Exhibit to chronicle Lincoln’s visits to Cincinnati


COVINGTON, Ky. (AP) — Four visits Abraham Lincoln made to Cincinnati will be the focus of a new exhibit opening next month at a northern Kentucky museum.

The exhibit, “Lincoln in Northern Kentucky and Cincinnati,” starts Feb. 12 at the Behringer-Crawford Museum in commemoration of the bicentennial of the 16th president’s birth.

The exhibit will be on display at least through May.

Lincoln made four historically significant visits to Cincinnati between 1849 and 1861.

He addressed a crowd about slavery in an 1859 speech and spoke there on his birthday in 1861 while on the way to his inauguration, said Paul Tenkotte, chairman of the history, international studies and political science departments at Thomas More College. He will provide the keynote for the event.

“It’s the only exhibit that I know of that actually looks at all the Cincinnati connections,” Tenkotte said. “Be those the actual visits or the familial and collegial connections — who he knew, who was from the area, who was involved.”

Through telling the story of Lincoln’s visits to Cincinnati and his impact on northern Kentucky, the museum also will tell the story of abolitionism, Tenkotte said.

The museum will also mark his death April 17 with a presentation about the brother of Lincoln’s assassin, John Wilkes Booth. Junius Brutus Booth Jr. was performing at Pike’s Opera House in Cincinnati the night Lincoln was shot at Ford’s Theater in Washington.

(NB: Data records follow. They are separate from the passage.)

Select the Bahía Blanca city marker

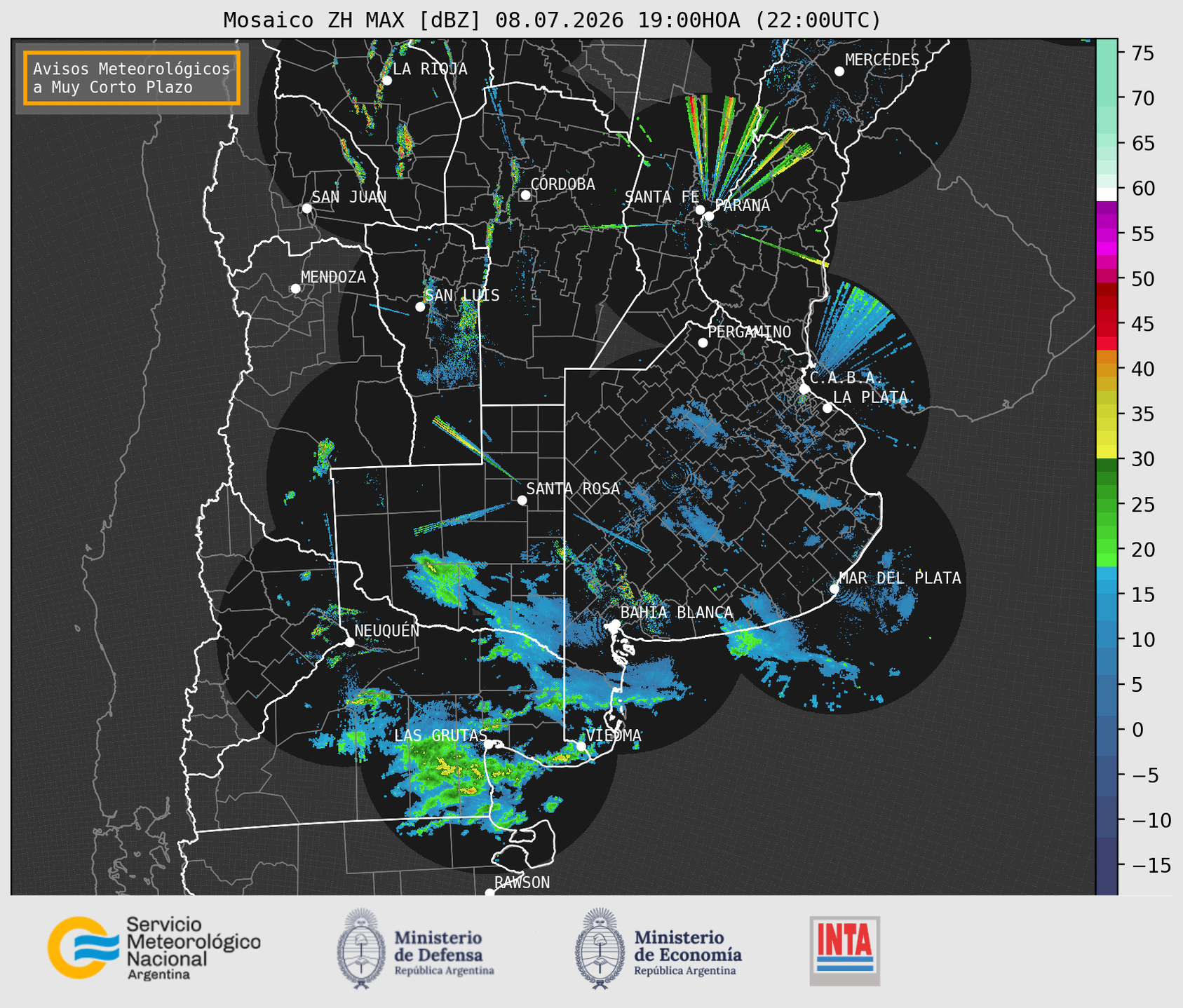point(615,624)
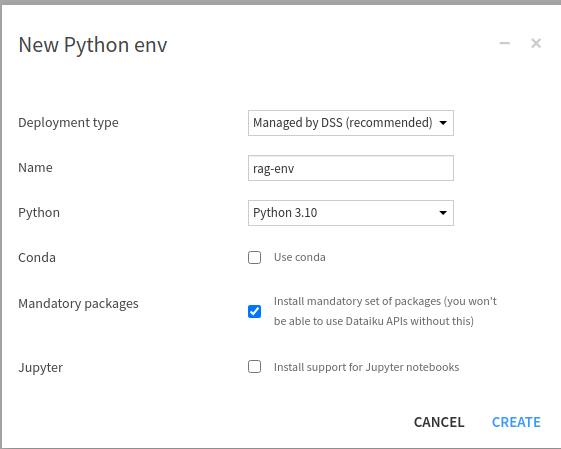Click the Python 3.10 dropdown arrow
561x449 pixels.
coord(443,213)
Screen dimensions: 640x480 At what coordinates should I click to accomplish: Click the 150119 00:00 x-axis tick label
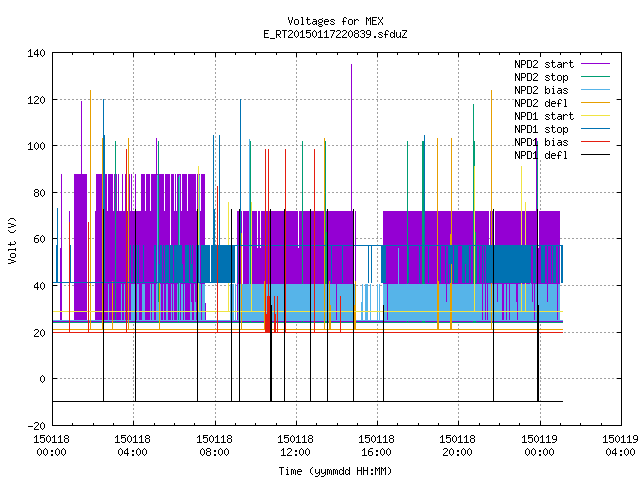point(539,446)
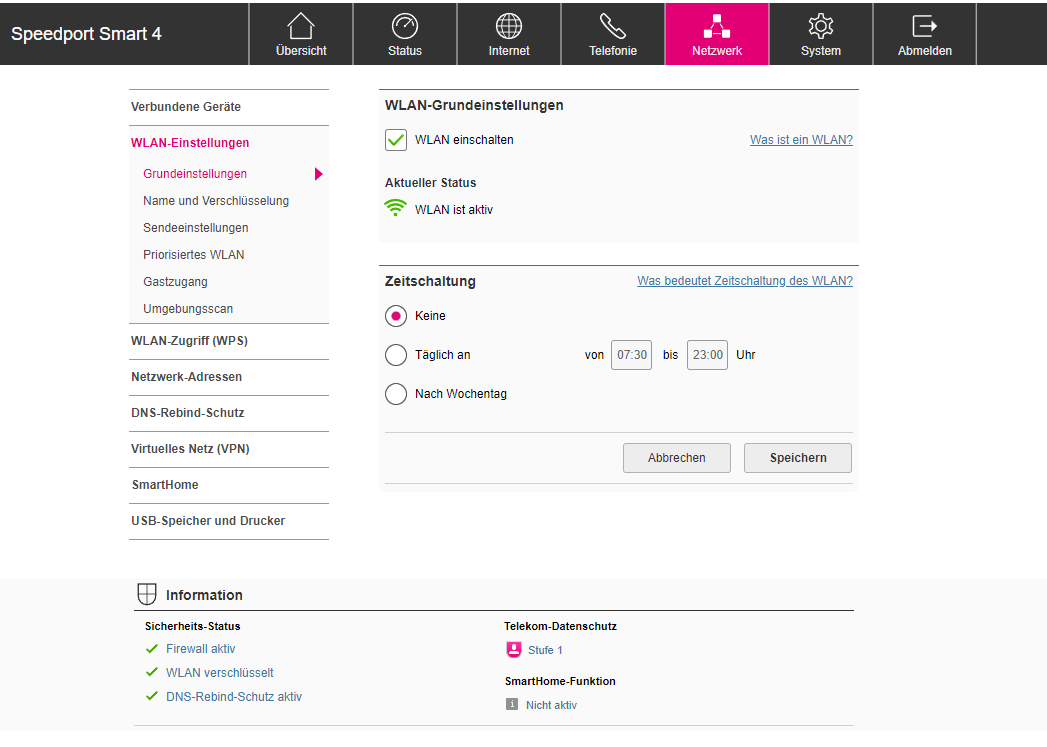1047x747 pixels.
Task: Expand USB-Speicher und Drucker section
Action: [208, 521]
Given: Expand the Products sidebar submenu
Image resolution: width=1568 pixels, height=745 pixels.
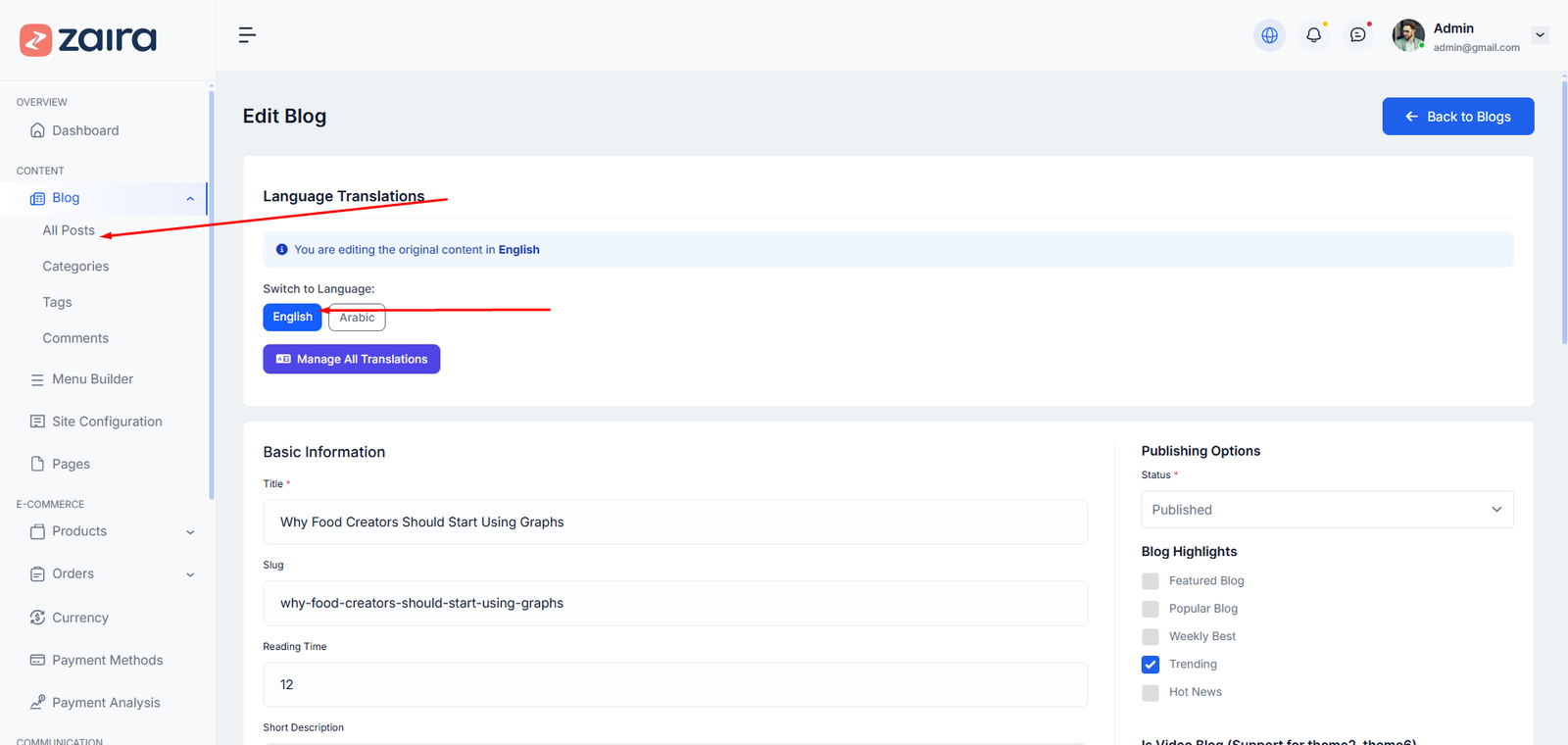Looking at the screenshot, I should point(189,532).
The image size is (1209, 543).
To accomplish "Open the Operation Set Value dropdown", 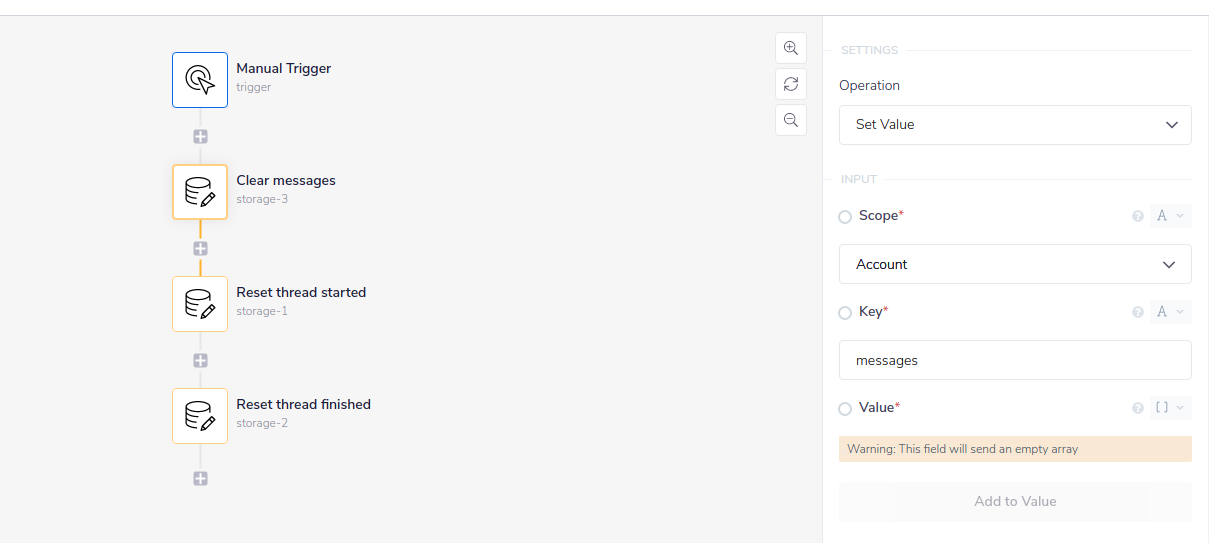I will [1015, 125].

“They had to get him out [of Cincinnati] rather quickly because people are upset with him over what his brother did,” Tenkotte said.

Some 30 panels with photographs, newspaper articles and Civil War-era items will be on display in the exhibit. A Lincoln impersonator also will attend.

“We’re going to bring in artifacts and information from a variety of sources,” said Sarah Siegrist, assistant director of the Behringer-Crawford Museum. “As you might imagine, it’s pretty hard right now to get hold of Lincoln artifacts.”